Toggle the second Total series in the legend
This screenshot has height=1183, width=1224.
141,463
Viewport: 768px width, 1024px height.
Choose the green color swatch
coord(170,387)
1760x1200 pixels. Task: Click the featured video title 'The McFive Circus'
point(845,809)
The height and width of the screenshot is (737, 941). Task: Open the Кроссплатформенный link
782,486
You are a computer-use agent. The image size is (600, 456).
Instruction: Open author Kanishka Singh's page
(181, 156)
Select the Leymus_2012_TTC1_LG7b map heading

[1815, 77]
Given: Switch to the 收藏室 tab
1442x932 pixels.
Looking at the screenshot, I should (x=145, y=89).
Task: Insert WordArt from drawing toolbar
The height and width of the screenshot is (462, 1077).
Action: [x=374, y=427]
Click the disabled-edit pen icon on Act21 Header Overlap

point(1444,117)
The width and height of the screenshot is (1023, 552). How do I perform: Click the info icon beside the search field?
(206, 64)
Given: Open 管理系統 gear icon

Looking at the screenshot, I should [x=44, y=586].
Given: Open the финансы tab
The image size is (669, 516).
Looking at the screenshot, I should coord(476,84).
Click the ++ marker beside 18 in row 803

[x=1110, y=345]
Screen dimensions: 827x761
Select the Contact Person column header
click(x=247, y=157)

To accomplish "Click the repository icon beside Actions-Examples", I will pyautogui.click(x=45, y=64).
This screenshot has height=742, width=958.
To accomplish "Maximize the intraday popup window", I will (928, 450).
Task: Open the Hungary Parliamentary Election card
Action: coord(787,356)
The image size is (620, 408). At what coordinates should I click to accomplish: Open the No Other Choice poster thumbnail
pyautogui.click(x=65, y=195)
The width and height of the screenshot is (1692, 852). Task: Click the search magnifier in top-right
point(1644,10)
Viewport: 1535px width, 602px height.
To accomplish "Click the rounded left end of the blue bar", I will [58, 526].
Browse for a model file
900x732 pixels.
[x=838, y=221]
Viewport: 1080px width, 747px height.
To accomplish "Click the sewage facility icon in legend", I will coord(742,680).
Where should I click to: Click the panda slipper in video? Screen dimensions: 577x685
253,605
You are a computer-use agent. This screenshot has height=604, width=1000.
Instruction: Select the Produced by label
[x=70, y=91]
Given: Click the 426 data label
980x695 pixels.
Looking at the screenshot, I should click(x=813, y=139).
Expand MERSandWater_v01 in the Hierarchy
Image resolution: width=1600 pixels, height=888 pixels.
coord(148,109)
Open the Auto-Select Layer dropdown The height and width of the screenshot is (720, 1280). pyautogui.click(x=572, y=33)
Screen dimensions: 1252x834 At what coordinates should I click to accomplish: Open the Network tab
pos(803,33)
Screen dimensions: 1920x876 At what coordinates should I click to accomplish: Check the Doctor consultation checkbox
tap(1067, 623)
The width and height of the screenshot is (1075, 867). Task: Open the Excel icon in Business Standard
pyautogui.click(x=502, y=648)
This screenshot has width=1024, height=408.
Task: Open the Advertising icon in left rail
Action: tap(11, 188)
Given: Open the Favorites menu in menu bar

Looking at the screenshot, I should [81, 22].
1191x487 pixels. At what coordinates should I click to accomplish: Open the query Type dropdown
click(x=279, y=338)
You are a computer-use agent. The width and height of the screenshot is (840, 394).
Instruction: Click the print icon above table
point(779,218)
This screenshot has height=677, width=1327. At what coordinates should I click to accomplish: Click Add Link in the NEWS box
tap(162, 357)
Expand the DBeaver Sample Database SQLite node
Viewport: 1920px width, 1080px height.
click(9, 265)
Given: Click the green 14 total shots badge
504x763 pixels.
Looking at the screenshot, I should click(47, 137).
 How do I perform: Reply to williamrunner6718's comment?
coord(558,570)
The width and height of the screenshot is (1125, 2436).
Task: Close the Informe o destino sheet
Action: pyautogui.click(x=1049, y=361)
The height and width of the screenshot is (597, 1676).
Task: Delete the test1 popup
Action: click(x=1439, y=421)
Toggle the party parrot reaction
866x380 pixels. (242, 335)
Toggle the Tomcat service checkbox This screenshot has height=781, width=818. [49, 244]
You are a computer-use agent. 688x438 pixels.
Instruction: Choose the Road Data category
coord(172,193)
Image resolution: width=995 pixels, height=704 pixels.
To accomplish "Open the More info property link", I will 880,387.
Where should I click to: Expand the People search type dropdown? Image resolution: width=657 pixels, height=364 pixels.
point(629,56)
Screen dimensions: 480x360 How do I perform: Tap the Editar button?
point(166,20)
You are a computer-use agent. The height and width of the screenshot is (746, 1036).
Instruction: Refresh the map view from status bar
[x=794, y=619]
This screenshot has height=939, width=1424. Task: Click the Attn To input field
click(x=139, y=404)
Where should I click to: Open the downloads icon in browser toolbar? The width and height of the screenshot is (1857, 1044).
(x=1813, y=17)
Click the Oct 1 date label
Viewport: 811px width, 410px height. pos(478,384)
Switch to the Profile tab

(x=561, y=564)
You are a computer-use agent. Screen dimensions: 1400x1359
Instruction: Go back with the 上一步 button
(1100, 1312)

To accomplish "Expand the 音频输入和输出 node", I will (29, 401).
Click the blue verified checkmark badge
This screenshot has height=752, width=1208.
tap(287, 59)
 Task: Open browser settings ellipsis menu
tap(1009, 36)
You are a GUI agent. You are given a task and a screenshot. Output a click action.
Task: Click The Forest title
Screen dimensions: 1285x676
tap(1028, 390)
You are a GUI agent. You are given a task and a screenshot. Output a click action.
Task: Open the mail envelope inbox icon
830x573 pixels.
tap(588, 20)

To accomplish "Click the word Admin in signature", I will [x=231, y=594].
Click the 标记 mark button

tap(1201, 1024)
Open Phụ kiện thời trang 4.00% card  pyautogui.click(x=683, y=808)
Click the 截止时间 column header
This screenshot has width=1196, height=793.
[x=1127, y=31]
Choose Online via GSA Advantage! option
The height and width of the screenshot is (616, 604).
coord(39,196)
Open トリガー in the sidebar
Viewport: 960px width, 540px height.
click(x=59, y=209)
──────
→ **Exercise prompt**
Filter the entries above down to the lines that contain "computer".

→ **Solution to this problem**
You are a computer-use agent. The image size is (600, 456).
You are a computer-use agent. This screenshot has height=604, width=1000.
You are a computer-use agent. The width and height of the screenshot is (840, 394).
You are a computer-use agent. 688x438 pixels.
You are a computer-use agent. The height and width of the screenshot is (746, 1036).
You are a computer-use agent. Screen dimensions: 1400x1359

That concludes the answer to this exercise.